Trois riches chefs d’entreprise quarantenaires, mariés et bons pères de famille se retrouvent pour leur partie de chasse annuelle dans une zone désertique de canyons. Un moyen pour eux d’évacuer leur stress et d’affirmer leur virilité armes à la main. Mais cette fois, l’un d’eux est venu avec sa jeune maîtresse, une lolita ultra sexy qui attise rapidement la convoitise des deux autres… Les choses dérapent… Dans l’enfer du désert, la jeune femme laissée pour morte reprend vie… Et la partie de chasse se transforme en une impitoyable chasse à l’homme…

Un film sang pitié

Revenge se revendique, des dires de la réalisatrice, du genre du rape and revenge ou la victime agressée sexuellement va ensuite, dans une spirale de violence, se venger de ces agresseurs. Malheureusement dans le cas de Revenge, cela implique une structure très évidente et prévisible qui n’est pas vraiment questionnée ou contournée. Cependant cette faiblesse scénariste est assez mineure car contrée par la richesse des thèmes de l’histoire. Revenge traite de la sauvagerie, de la part d’animalité dans l’humanité, de où elle se terre et de ce qu’il faut pour la faire surgir. Les personnages sont progressivement poussés à se débarrasser de tous leurs attributs humains comme punition à leur sauvagerie passée. Commençant par briser les tabous sociaux et violer la dignité humaine et se retrouvant bientôt à gambader nus comme des vers à la recherche de quelque chose à tuer, communicant presque seulement par grognements. Cette transformation au cœur du film est absolument fascinante à observer, comme une perte de contrôle à la fois terrifiante et cathartique.

L’emphase du film est vraiment mise sur la transformation. La transformation des rapports sociaux de l’agréable à l’hostile, de l’homme à l’animal, du paradis à l’enfer. Mais c’est surtout la transformation de l’héroïne de la bimbo, objet sexuel complètement contrecollée par les hommes, à une guerrière féroce qui lutte pour sa survie et pour (une certaine vision de) la justice. Cette « mue » peut être vue comme une parabole de l’évolution de l’attitude des femmes dans la société et surtout dans le milieu du cinéma. En cela la charge féministe pamphlétaire du film est très intelligemment mise en scène et parfaitement pertinente.

Une course à sang à l’heure

Mais l’intérêt de Revenge est surtout visuel. C’est un délire esthétique halluciné génialement assumé, qui se sépare du réalisme sans perdre en dureté et en impact. La réalisation laisse libre court aux effets de style et d’hallucination.
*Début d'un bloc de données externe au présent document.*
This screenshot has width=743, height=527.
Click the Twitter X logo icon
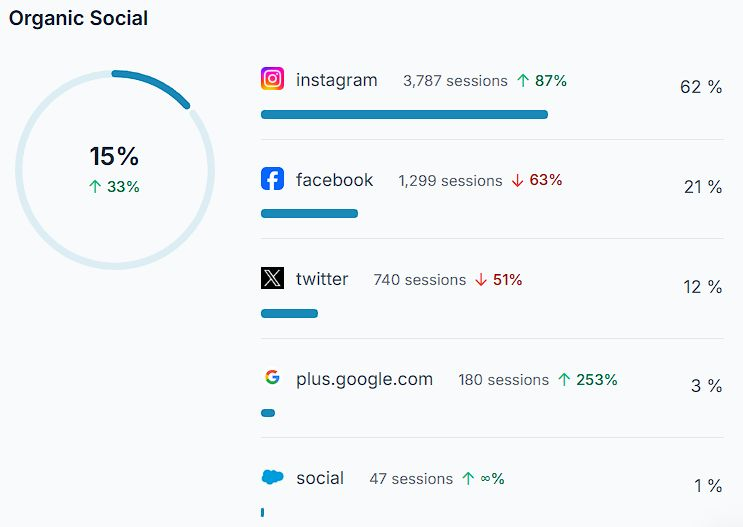pyautogui.click(x=272, y=278)
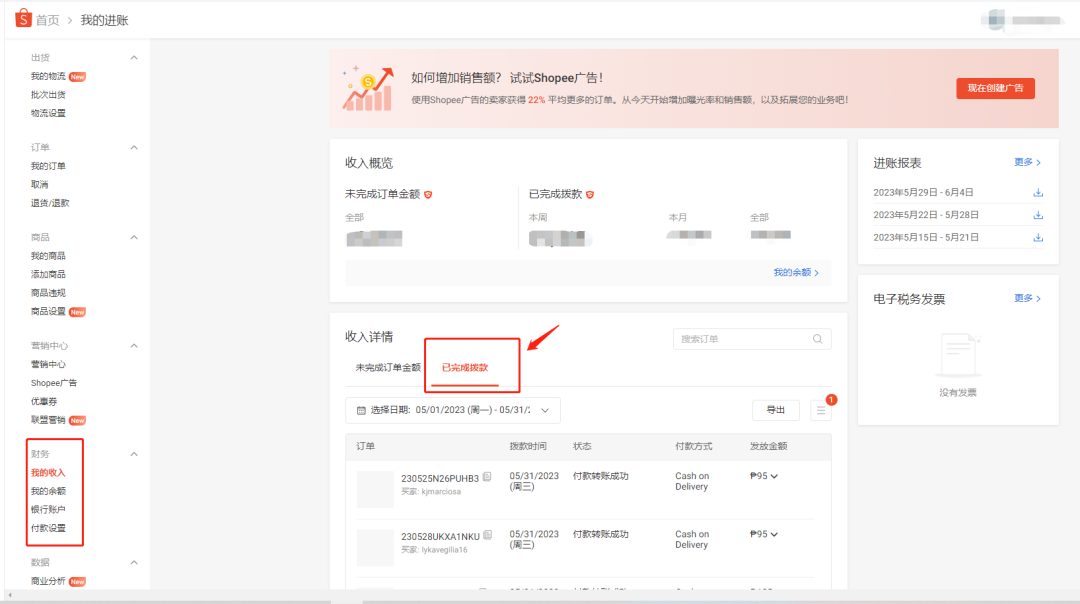Download the 2023年5月15日-5月21日 report

click(x=1038, y=237)
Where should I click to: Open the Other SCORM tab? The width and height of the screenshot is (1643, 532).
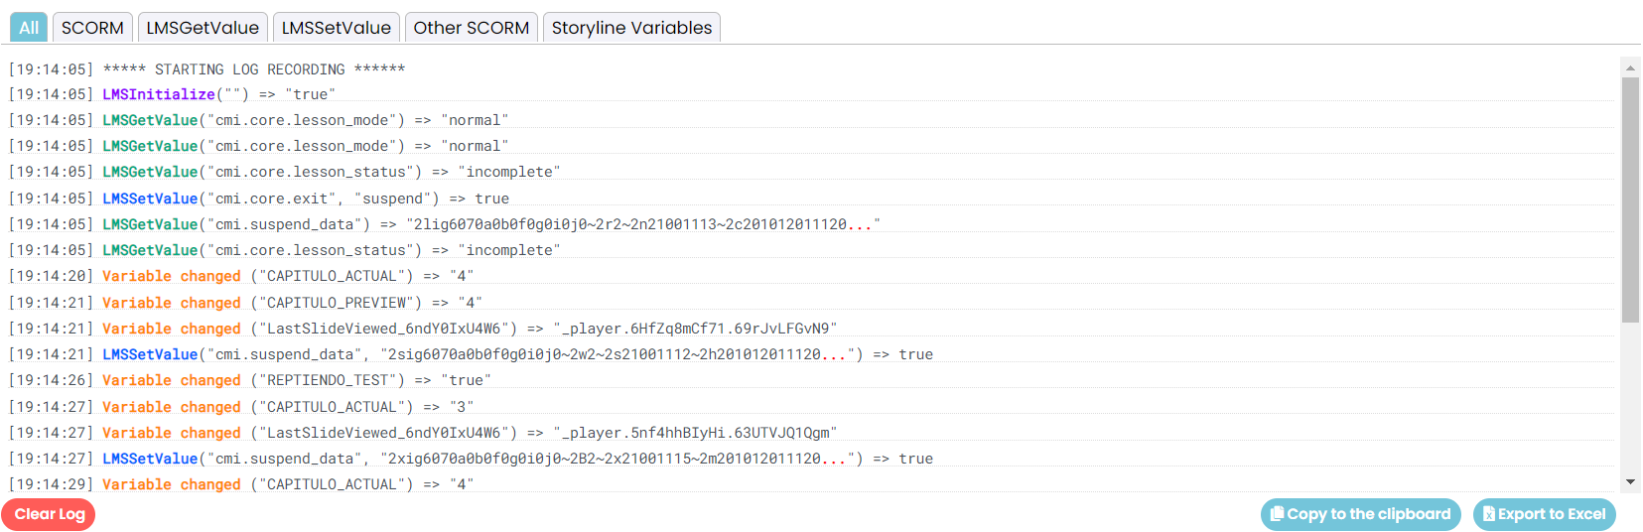[471, 28]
Il y a une fracture dans les scènes d’action : franchement impressionnantes au début elles finissent dans scènes montrant la souffrance et la violence à une échelle plus humaine.

Coralie Fargeat exploite à fond la palette de couleur du désert : le jaune et le bleu profond en saturant les couleurs et en y faisant éclater le rouge du sang. Un soin tout particulier est apporté à la représentation de la violence. Les plans sont composés avec soin même au delà de ce travail des couleurs. Mais le but du film reste d’être ultra-rythmé, il ne cède que très peu à la contemplation. Tout s’enchaîne extrêmement vite mais le montage reste parfaitement visible. La réalisatrice se permet même des séquences hallucinées de rêve à coups de montage épileptique et d’images de stock qui s’intègrent miraculeusement bien.

Dans Revenge, tout à un impact particulièrement fort. Les coups de feu font un bruit monstre, les os craquent, la chair crisse, le sang gicle… C’est par le son que vient la carnation viscérale qui fait ressentir la dureté des choses au spectateur. Le tout est accompagné par une musique qui colle parfaitement à tout ce que l’on a évoqué précédemment avec des boucles électronique hypnotiques et des piques de violence sonores complètement significatifs.

Revenge est donc un excellent film de genre, dans l’ère du temps et avec un fort caractère esthétique. Complètement décomplexé il ne s’encombre d’aucun réalisme, il devient un gros plaisir sadique et masochiste. On pourrait comprendre que certains soient gênés par les partis pris scénaristiques et le jeu excessif des acteurs ou lassés par la débauche d’hémoglobine mais tous ces éléments font sens au sein d’un film peu commun et franchement jouissif.